Step 2: Turn Off Shadow Receive on the Particle Material
On the particle material, find the Surface Options → Receive Shadows toggle and disable it. Transparent particles rarely look better with shadow maps sampled on them — shadow maps are designed for opaque, stable surfaces, and a particle billboard receiving a cascade sample on its edge is exactly the worst case. Turning receive off also saves a cascade sample per particle pixel.
// Shader keywords that should be DISABLED on particle materials
material.DisableKeyword("_MAIN_LIGHT_SHADOWS");
material.DisableKeyword("_MAIN_LIGHT_SHADOWS_CASCADE");
material.DisableKeyword("_RECEIVE_SHADOWS_OFF"); // actually enabling the off path
material.SetFloat("_ReceiveShadows", 0);
Note the slightly confusing keyword naming — _RECEIVE_SHADOWS_OFF is the path that disables shadow receiving, so it needs to be active (the other two shadow keywords must be inactive).

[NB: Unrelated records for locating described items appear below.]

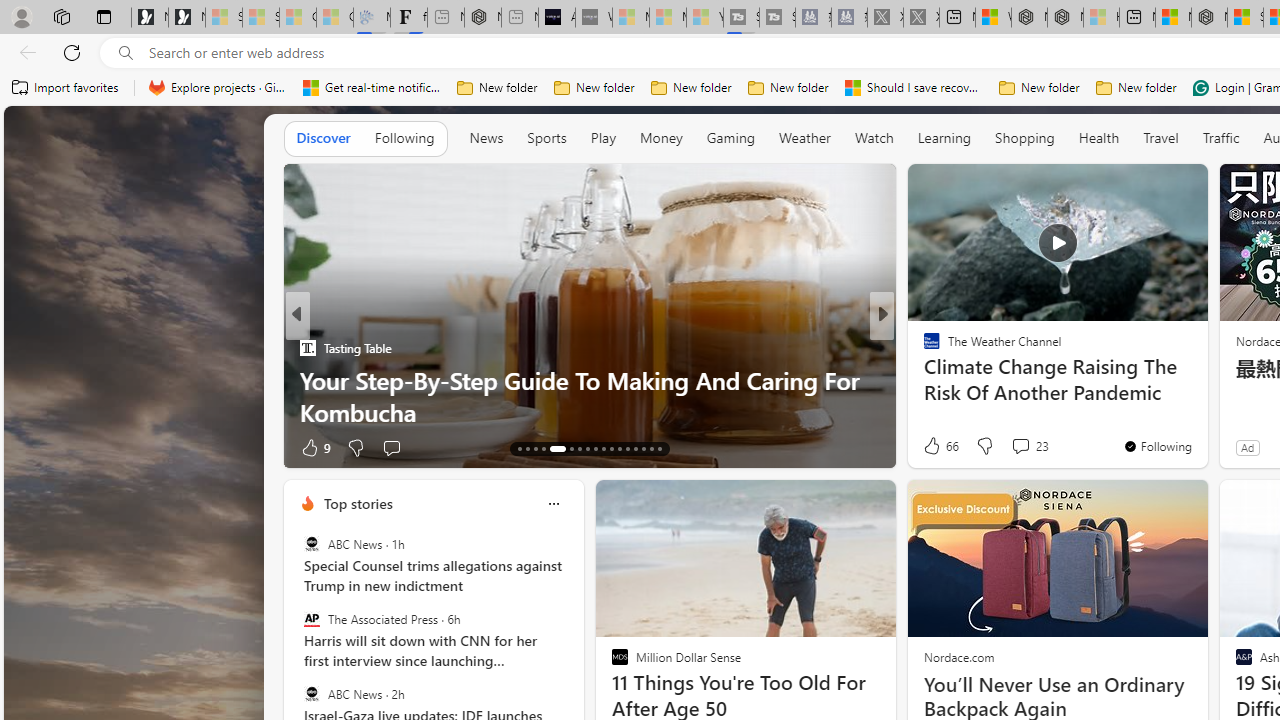
AI Voice Changer for PC and Mac - Voice.ai (556, 17)
Cents + Purpose (923, 380)
490 Like (936, 447)
Search icon (125, 53)
Nordace - Nordace Siena Is Not An Ordinary Backpack (1209, 17)
View comments 50 Comment (1021, 447)
AutomationID: tab-16 (542, 448)
The Associated Press (311, 619)
Given the description of an element on the screen output the (x, y) to click on. 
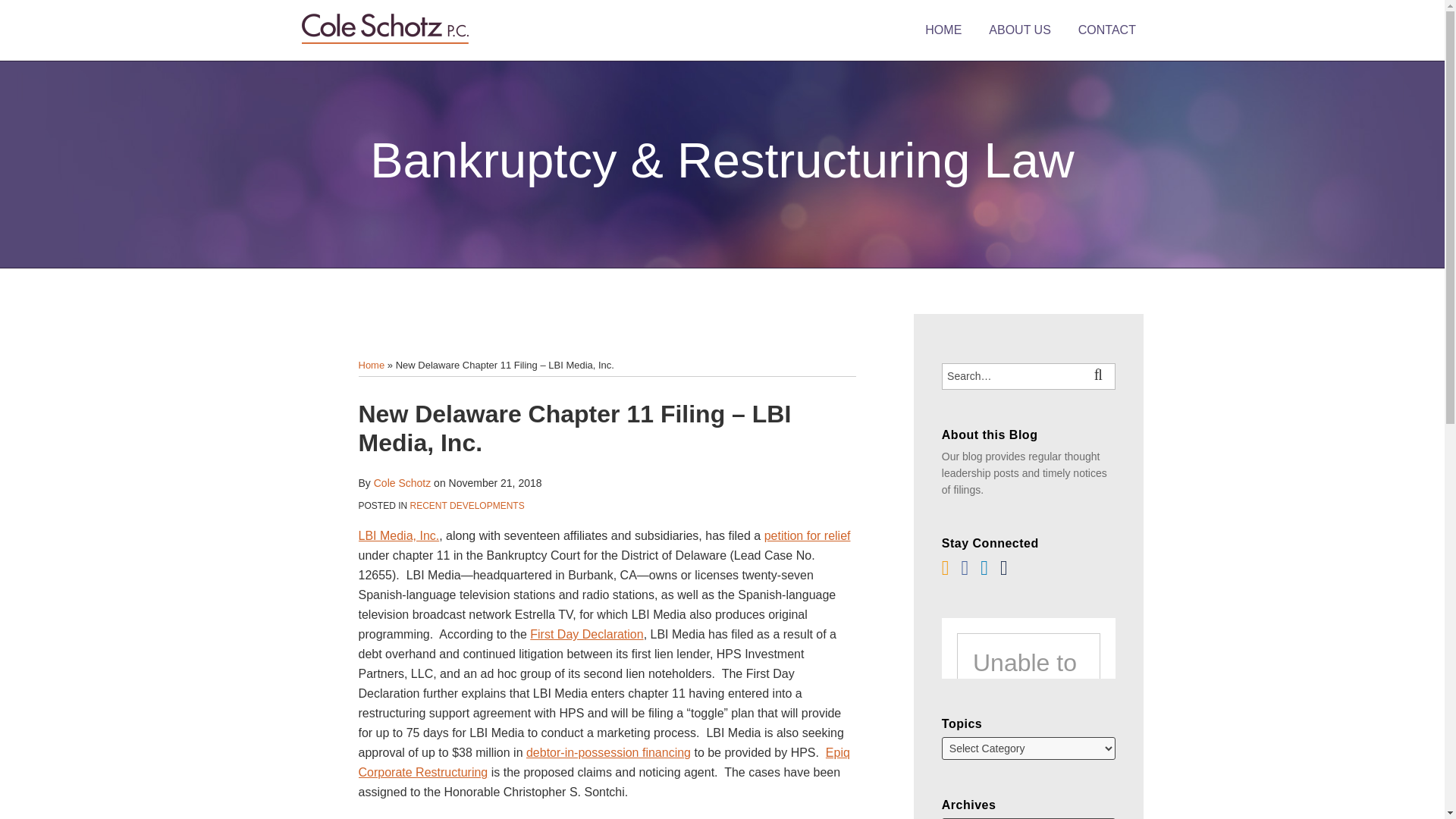
Cole Schotz (402, 482)
debtor-in-possession financing (607, 752)
SEARCH (1101, 376)
LBI Media, Inc. (398, 535)
ABOUT US (1019, 30)
RECENT DEVELOPMENTS (467, 505)
First Day Declaration (586, 634)
Epiq Corporate Restructuring (603, 762)
petition for relief (807, 535)
Home (371, 365)
CONTACT (1106, 30)
HOME (942, 30)
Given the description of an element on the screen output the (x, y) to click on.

Step 3: Set the Render Queue Explicitly
The default render queue on Particles Lit is AlphaTest+50 = 2500, which is opaque territory. That puts particles into the depth priming pass (cause #1 above) and causes sort conflicts with real transparents. Override the queue:
material.renderQueue = 3000; // Transparent base
material.SetOverrideTag("RenderType", "Transparent");
material.SetFloat("_Surface", 1); // 0 = opaque, 1 = transparent
material.SetFloat("_Blend", 0); // Alpha blend
material.SetFloat("_ZWrite", 0); // No depth write for transparents
Also set the ParticleSystemRenderer sort mode to By Distance rather than Oldest in Front for billboards that intersect geometry. Oldest in Front produces wrong ordering once particles re-use pooled indices.
Step 4: Kill Motion Vector Writes
On the ParticleSystem component, under Renderer, set Motion Vectors to Force No Motion. Do not leave it on Camera Motion Only for lit particles — the shader may still produce a per-vertex motion vector if the camera motion vector path is enabled. Force No Motion writes zeros and tells TAA to accept the current frame’s particle pixel without blending history.
“Lit transparent shaders are a compromise. Every feature you leave on that was designed for opaques is a potential flicker source.”
Step 5: Consider an Unlit Variant
If your particle does not need real-time shadow reception or multi-light response, use Particles Unlit with a baked lighting color applied via the Color Over Lifetime module. Most VFX artists cannot tell the difference in blind tests, and you skip every category of lit-pass pitfall. Save Lit particles for hero effects that genuinely benefit from scene lighting, like magical auras that need to respond to the player’s torch.
Verifying the Fix
Record gameplay at 30 fps with the Frame Debugger open and step through a flickering frame. Check the draw call for your particle system: it should be in Render Transparents, not Render Opaques or DepthPriming. Its depth test should be LEqual, not Equal. Motion vector buffer for the particle region should be zero. If any of these are wrong, revisit the corresponding step.
Related Issues
If particles render correctly but have wrong shadow cast direction, see Particle Shadow Caster Wrong Direction. For soft-particle seams against geometry, read Soft Particles Depth Buffer Missing.
Disable depth priming, Receive Shadows off, queue 3000, Force No Motion — four toggles and the flicker is gone.